So. The Crack! report.
I can’t get rid of the question: “Why isn’t it always like this?” The Crack festival takes place at a squatted fortress in Rome and it’s the most creative and energetic comics festival I’ve ever been to. The organizers keep it open for (more or less) anyone who feel that they belong there to contribute and it’s more about creating exhibitions than just selling books.
This year I was there with Johan Jergner-Ekervik for CBK and we didn’t really know what to expect. We also had no time to prepare anything, what with the trip to New York and everything, so we simply brought books to sell and improvised an exhibition by sacrificing a copy of CBAvol7. Next time will be different. I’m sure CBK will be better prepared, and hopefully I’ll be able to come with Suss and make a Wormgod exhibition.
Anyway. While I was there, I got the feeling that this is how it should be done. Don’t get me wrong. I liked the MoCCA fextival and the others I go to, but they are all totally different from this. This is more like a music festval. You get up, sit in the grass for some hours with your breakfast beers and then everything starts at 18 and keeps going until late in the night, or sometimes the next day. Intoxicated people looking at art and comics. Loads of punk dogs. And good company from different places that aren’t sweden, which is always nice. Only setback was the lack of people speaking english (hence not being able to read our books). I always kind of interpret that as a sort of racism. An uninterest in being able to communicate with people outside your own language zone.

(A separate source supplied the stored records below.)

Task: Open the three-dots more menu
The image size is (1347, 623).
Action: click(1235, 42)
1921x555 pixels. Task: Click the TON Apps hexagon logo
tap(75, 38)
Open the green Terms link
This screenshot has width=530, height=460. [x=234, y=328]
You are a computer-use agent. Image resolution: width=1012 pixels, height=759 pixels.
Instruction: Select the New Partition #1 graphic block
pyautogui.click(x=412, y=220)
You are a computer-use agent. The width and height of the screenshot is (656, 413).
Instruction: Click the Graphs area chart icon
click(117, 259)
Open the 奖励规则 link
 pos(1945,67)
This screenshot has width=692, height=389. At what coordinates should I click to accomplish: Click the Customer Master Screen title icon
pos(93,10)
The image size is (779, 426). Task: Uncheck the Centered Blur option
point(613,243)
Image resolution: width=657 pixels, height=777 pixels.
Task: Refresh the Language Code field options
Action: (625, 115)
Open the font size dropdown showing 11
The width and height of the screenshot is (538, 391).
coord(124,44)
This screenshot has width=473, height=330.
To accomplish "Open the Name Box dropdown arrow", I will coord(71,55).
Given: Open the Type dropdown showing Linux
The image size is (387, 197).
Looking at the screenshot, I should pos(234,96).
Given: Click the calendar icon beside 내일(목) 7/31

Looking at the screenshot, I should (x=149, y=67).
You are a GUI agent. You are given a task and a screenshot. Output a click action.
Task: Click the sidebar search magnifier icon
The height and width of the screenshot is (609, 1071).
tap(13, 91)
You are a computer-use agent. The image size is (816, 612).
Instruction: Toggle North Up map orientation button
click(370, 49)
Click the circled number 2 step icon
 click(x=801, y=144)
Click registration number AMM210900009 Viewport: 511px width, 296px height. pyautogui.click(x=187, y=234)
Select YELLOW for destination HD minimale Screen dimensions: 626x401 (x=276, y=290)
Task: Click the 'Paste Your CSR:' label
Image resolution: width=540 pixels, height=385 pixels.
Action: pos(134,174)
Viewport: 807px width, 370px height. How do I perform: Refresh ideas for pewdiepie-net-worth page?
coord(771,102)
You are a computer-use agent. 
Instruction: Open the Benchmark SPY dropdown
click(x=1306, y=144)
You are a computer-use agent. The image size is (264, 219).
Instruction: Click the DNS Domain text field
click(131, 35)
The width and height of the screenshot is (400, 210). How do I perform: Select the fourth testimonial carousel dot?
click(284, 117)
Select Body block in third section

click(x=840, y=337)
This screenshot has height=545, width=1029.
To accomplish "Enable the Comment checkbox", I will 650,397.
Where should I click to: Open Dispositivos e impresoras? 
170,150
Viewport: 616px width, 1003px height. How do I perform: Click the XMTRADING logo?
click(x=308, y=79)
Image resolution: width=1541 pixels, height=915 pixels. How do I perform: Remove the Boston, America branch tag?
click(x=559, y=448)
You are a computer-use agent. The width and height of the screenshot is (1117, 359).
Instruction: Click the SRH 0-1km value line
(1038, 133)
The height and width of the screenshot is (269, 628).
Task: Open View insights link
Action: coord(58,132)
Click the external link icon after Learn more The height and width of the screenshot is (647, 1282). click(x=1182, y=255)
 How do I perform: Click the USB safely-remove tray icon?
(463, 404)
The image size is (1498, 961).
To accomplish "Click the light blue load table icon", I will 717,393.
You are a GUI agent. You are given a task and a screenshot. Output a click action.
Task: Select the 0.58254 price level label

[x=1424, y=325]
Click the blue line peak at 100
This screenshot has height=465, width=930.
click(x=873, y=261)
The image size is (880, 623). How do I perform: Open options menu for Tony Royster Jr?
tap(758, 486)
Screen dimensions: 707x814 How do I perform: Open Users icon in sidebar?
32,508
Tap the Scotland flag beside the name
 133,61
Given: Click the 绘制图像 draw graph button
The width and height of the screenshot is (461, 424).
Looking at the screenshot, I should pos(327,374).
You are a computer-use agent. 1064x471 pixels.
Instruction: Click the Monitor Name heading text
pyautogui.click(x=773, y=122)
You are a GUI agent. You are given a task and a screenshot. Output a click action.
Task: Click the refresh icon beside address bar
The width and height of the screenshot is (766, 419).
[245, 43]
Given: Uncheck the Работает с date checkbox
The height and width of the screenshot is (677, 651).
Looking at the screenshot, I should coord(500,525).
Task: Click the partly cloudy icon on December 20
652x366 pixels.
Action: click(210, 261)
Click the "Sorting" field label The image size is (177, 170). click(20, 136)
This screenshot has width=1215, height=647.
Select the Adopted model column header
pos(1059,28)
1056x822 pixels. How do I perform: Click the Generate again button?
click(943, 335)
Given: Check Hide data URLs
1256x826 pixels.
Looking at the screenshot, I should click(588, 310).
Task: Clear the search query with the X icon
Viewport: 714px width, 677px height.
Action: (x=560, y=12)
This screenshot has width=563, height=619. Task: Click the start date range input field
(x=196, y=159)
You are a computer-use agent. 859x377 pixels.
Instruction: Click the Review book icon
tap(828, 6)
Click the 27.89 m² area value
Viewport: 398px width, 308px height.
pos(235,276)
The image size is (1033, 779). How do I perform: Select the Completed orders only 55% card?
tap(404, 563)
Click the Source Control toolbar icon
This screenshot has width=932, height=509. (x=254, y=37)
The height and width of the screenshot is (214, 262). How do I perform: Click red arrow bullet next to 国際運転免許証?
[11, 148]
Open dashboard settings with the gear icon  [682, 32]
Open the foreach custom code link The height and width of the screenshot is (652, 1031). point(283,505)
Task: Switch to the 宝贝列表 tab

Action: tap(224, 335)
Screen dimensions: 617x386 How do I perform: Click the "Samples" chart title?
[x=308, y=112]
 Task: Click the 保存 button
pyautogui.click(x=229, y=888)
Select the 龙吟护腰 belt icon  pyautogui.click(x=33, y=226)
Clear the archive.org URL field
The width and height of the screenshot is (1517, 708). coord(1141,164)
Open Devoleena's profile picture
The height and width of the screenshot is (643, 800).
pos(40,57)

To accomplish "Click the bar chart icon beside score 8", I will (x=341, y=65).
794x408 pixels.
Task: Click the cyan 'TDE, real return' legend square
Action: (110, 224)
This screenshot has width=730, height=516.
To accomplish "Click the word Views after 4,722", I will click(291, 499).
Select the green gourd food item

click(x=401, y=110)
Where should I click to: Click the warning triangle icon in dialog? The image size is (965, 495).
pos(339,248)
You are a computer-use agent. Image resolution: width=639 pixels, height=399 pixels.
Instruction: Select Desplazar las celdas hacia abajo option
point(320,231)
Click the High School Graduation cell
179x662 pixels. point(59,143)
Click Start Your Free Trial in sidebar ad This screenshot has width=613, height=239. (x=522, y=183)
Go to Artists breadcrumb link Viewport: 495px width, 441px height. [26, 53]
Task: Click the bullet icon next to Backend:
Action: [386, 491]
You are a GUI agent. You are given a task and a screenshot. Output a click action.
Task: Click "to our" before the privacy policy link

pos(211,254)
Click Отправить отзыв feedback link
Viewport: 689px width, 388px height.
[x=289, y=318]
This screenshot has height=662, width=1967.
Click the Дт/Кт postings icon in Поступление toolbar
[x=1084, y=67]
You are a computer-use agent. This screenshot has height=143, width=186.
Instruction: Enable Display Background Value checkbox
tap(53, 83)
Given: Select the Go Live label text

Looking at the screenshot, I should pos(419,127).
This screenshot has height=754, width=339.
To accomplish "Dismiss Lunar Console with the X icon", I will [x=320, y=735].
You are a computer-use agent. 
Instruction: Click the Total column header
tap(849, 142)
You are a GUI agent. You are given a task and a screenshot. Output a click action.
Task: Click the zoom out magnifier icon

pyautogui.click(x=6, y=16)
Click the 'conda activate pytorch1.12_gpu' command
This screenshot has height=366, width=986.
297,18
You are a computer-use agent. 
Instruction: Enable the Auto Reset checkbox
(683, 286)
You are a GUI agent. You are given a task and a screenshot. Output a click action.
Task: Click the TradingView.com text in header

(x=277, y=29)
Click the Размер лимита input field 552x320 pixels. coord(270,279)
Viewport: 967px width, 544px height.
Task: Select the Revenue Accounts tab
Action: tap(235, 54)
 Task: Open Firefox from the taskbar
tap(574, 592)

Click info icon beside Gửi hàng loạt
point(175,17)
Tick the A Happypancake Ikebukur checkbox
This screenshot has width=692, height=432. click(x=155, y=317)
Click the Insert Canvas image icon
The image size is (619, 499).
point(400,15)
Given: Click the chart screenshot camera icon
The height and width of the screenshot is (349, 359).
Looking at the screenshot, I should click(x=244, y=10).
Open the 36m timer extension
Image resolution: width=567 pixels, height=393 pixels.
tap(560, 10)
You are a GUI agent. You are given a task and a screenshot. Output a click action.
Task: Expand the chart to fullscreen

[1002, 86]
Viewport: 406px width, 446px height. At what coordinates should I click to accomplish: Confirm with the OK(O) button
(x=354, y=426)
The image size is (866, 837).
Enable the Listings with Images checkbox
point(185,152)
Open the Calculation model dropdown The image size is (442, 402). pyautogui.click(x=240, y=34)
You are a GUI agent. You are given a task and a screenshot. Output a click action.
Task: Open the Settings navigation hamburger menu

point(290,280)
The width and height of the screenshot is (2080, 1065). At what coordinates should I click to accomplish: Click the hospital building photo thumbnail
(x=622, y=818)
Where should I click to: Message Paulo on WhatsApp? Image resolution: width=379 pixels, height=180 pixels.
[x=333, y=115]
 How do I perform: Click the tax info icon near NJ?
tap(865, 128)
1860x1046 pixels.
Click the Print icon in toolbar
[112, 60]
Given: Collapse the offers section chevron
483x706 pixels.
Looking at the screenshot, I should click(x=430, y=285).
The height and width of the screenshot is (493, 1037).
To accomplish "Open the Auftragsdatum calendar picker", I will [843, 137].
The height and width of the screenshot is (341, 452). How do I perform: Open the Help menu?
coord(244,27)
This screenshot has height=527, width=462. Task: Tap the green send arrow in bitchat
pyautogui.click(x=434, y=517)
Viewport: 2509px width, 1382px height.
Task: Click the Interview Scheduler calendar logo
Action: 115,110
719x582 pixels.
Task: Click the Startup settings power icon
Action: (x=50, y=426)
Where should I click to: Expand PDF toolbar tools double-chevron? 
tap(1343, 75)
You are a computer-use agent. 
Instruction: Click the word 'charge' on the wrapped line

And so it got me thinking. Why isn’t it always like this? Why am I more and more losing interest in swedish comics culture, even as things are starting to change? And why is it that some interesting comics artists that I know here have lost interest in the medium, mainly because thay don’t feel at home in the dominant social culture of the swedish alternative comics scene? A scene where I’ve been hoping to have a home, but for some time now I’ve been losing that hope. Which may be just as well. I guess I’ll just have to move to Portugal or something.
Until then, I’ll settle for concentrating on Wormgod and Piracy is Liberation. Finding new audiences, doing new things. This morning I started planning for the Wormgod exhibition at next year’s Crack! festival. I look forward to it already.
And before the end of July I plan to have made another Piracy is Liberation book, a short comic for C’est Bon Anthology and at least one more image (after the one I’m working on right now) for an upcoming Wormgod exhibition (at Panora in August).
yeah Mattias! come to Portugal!!!
Yeah, I was just thinking earlier today that I should come up with an excuse to come down there to visit you. What do you have coming up this fall? July-September are pretty packed, but after that?
Do I remember correctly that you aren’t coming to Helsinki this year?
hey!
yeah, we’re not going to Hellsinki, we’ll be in the south (alentejo) in that time.
we don’t have anything till december,but I think we can invent something together for you to come!